1. Start the server:

   node server.js

2. Test login:

   curl -X POST http://localhost:3000/login -H "Content-Type: application/json" -d '{"email": "user@example.com", "password": "password123"}'

Deploy

To deploy the server, you can use use services such as Zeet or Docker.

Integrate Embedded Wallets

1. Navigate to Wallets > Embedded Wallets in the thirdweb dashboard.

2. Create a thirdweb API key if you don't have one or select an existing key to use for this project. Learn more about API keys.

   

3. Allowlist domain or bundle ids in Access Restrictions.

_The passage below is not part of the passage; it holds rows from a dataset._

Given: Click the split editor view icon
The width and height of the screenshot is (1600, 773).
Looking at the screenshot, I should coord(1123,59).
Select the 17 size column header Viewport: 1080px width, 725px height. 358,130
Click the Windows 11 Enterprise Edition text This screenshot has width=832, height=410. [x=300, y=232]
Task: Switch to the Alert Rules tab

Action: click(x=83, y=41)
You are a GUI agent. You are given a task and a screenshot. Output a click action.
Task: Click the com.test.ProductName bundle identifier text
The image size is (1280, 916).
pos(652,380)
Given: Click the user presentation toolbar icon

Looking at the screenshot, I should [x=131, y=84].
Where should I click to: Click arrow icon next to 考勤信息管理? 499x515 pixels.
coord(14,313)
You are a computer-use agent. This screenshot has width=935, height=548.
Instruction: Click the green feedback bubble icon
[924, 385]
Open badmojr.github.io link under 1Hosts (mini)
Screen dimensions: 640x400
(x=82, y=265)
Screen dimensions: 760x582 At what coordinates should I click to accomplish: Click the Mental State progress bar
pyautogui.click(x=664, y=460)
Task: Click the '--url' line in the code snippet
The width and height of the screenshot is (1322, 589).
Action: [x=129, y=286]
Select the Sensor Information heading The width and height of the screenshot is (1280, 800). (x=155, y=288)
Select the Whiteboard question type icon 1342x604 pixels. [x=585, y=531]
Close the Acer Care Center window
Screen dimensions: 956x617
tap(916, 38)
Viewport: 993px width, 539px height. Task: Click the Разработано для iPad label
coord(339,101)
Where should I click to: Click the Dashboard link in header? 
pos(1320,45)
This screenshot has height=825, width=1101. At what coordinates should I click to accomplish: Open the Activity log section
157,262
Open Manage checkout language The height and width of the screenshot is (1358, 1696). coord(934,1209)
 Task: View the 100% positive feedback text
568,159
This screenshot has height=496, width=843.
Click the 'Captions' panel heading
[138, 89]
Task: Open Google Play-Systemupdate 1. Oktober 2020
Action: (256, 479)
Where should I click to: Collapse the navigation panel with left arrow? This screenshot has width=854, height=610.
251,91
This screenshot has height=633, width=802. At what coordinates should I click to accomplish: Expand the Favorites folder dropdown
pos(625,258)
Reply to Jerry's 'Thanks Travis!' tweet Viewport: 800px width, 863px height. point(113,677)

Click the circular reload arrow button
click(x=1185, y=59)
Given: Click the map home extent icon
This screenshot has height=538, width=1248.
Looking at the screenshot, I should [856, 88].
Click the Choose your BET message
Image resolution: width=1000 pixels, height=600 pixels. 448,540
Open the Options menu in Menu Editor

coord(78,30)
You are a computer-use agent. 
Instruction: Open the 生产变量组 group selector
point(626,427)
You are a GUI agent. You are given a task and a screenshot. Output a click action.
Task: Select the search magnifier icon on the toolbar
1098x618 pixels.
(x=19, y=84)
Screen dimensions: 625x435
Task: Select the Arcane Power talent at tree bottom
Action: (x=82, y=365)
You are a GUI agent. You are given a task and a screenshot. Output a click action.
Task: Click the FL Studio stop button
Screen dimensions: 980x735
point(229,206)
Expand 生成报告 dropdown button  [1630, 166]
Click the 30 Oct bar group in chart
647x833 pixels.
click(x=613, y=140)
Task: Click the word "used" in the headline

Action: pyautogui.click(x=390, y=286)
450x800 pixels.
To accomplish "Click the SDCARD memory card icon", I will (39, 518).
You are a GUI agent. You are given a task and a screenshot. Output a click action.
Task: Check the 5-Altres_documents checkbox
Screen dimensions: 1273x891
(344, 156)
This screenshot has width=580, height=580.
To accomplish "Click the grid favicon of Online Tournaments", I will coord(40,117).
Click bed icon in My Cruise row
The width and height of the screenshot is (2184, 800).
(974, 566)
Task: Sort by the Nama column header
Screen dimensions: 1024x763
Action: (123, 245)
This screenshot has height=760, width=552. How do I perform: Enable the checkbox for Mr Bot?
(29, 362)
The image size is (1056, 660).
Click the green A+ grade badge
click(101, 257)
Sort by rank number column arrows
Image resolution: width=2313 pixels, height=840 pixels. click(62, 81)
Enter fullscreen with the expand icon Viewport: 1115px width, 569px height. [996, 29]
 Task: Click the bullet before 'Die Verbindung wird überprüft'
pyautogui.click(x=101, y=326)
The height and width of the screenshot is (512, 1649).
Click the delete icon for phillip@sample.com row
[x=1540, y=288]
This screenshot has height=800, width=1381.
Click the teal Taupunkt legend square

4. Navigate to the Configuration view and enable Custom Auth Endpoint

   

5. Set the Auth Endpoint URL to https://your-domain/thirdweb-will-call-this

6. Set any additional headers that you would like to send to your server. For example, you can set the Authorization header to with a bearer token to authenticate the request coming to the auth endpoint.

7. Save the configuration.

8. Copy the client ID.

9. In your preferred thirdweb client SDK, pass the payload you retrieved from logging in to the server.

A persistent, cross-platform wallet is now created for your user.